A board membership is a position of trust, not an employment relationship, but you must want and strive for this position just as well. Despite the title, position, status and perhaps slightly different nature of the work, on the practical level, this too is a “job”, so when wondering about a board position, it is not much different from wondering about any next career move. Exceptionally successful top executives may have the privilege of leaning back in their chairs and waiting for a phone call, but everyone else (the remaining 99.99% of us) will have to make an effort if we want to move on to a board position. No one will come knocking on your door asking if you are interested. There are always factors that can either contribute to or prevent you from reaching this position. Identify them. Here are a few basic things good to keep in mind:

  • First, understand why you want a board position. What draws you there? What is your motive? What are your expectations?
  • Find out what a board membership truly means. Requirements, responsibilities, obligations, practical work and use of time.
  • Understand that you are personally responsible for your actions and decisions on the board.
  • Understand that, and also why each company and board is its own.
  • Think about what you know and what you could contribute to a board position.
  • Also, understand your possible professional “shortcomings” so you do not unnecessarily go for the wrong jobs.
  • Think about what kind of activities/roles and level of board positions you want.
  • Carefully study the company you are interested in and examine what kind of board, management, and owners the company has. Do you feel they are competent? Do you fit in? Do the company’s values suit you?
  • Most people are interested in board positions mainly for professional reasons; the remuneration for the job is usually quite moderate. Check if the typical rewards align with your expectations so you don’t get disappointed.
  • Think about how you make yourself an interesting target (your brand) in the “board member recruitment market” and how you can make this visible in your “cover letter”, CV, interviews, in all your activities where you want to promote your cause. Also, give a thought to what these activities could be.
  • Understand how the “board member recruitment market” works, who recruits boards, how, what channels and methods are used – and how you could act here to your advantage.

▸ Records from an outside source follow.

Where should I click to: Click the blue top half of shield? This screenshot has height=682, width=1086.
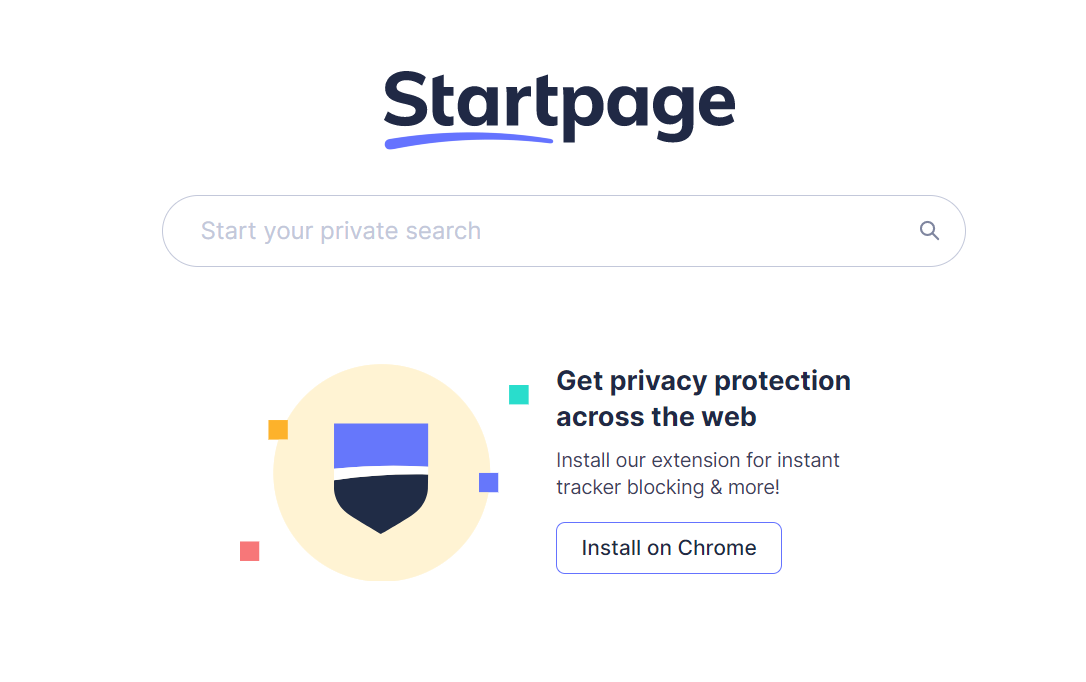381,444
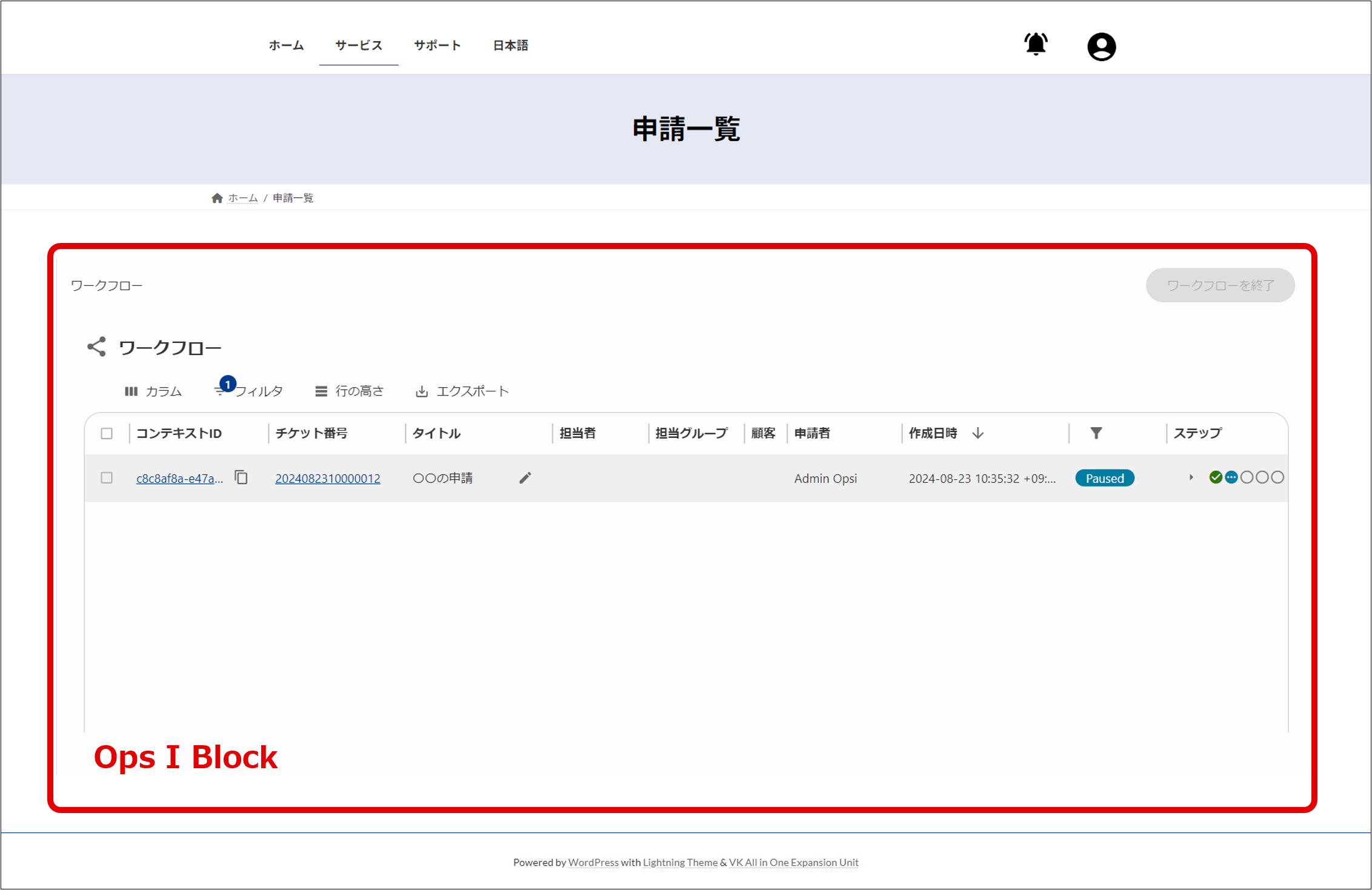The height and width of the screenshot is (890, 1372).
Task: Select the サポート menu item
Action: click(437, 45)
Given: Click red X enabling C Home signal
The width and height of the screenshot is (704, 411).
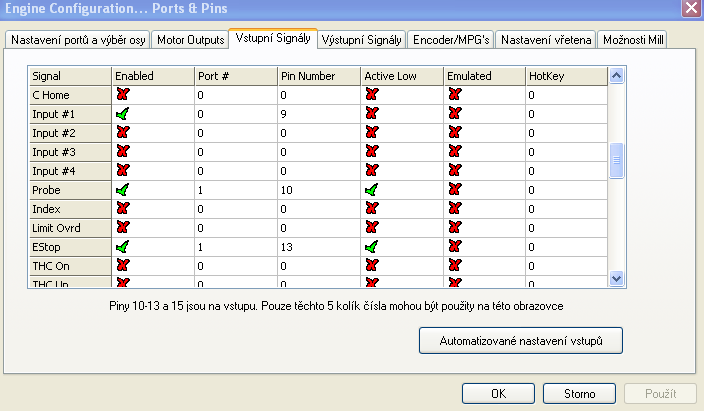Looking at the screenshot, I should click(x=123, y=95).
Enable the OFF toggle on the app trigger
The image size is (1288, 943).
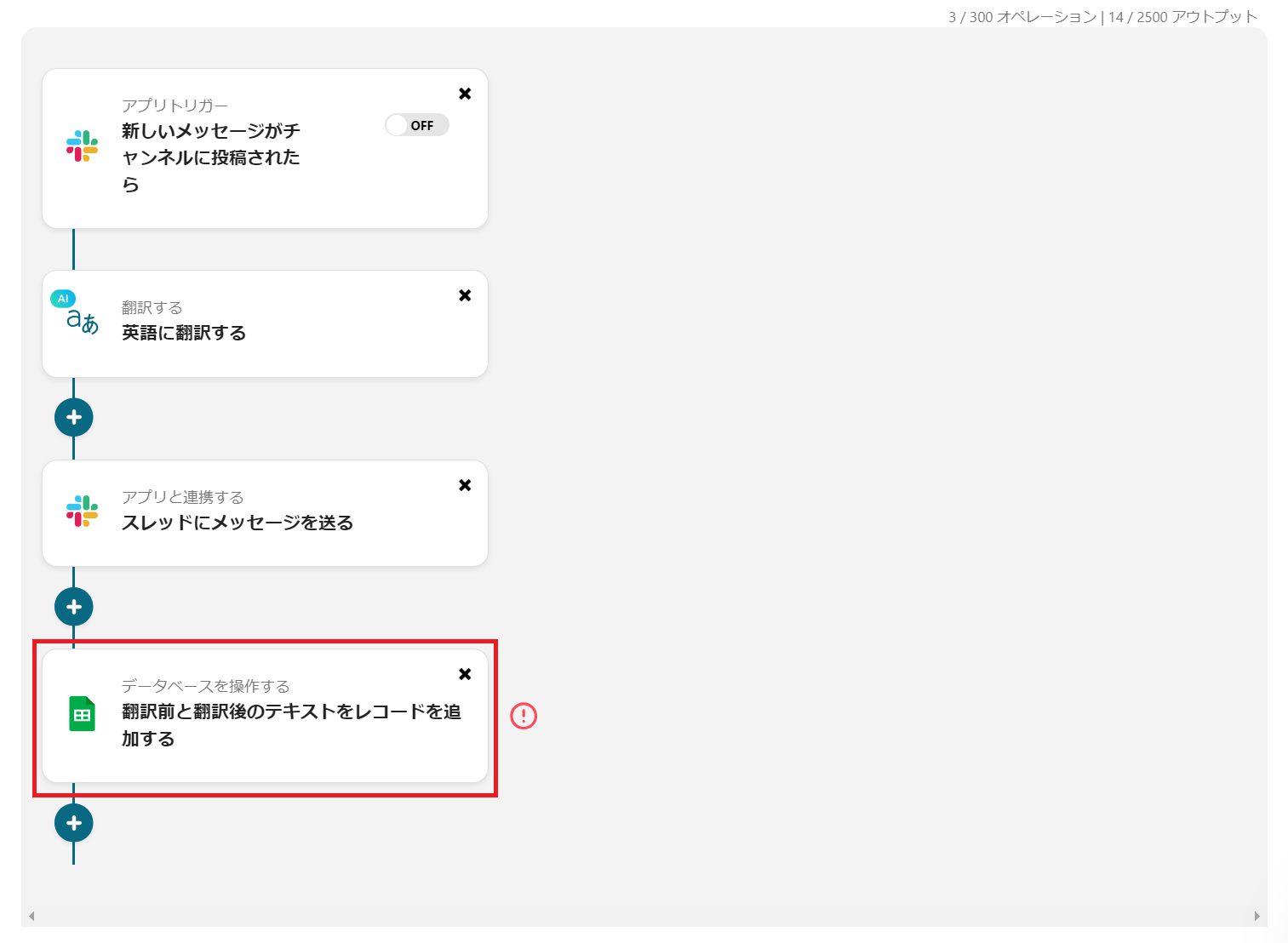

The above means a lot of work and possibly a lot of time as well. On a knowledge level, most people are likely to be already familiar with most things; after all, we are here mainly talking about experienced business leaders who are considering moving to board positions. However, even though things may seem simple, when you think about them all alone, they are not anymore always so self-evident and sparring only with oneself rarely takes you much forward. When you spar with someone else, you get new ideas and confirmation of many of your thoughts.

Sometimes sparring with a good colleague or friend feels natural and comfortable. Sometimes it’s easier to spar with a stranger, for example, with an executive search consultant (who has conducted board searches), in which case you will receive unbiased feedback at the same time. As a rule, the discussion must always be confidential.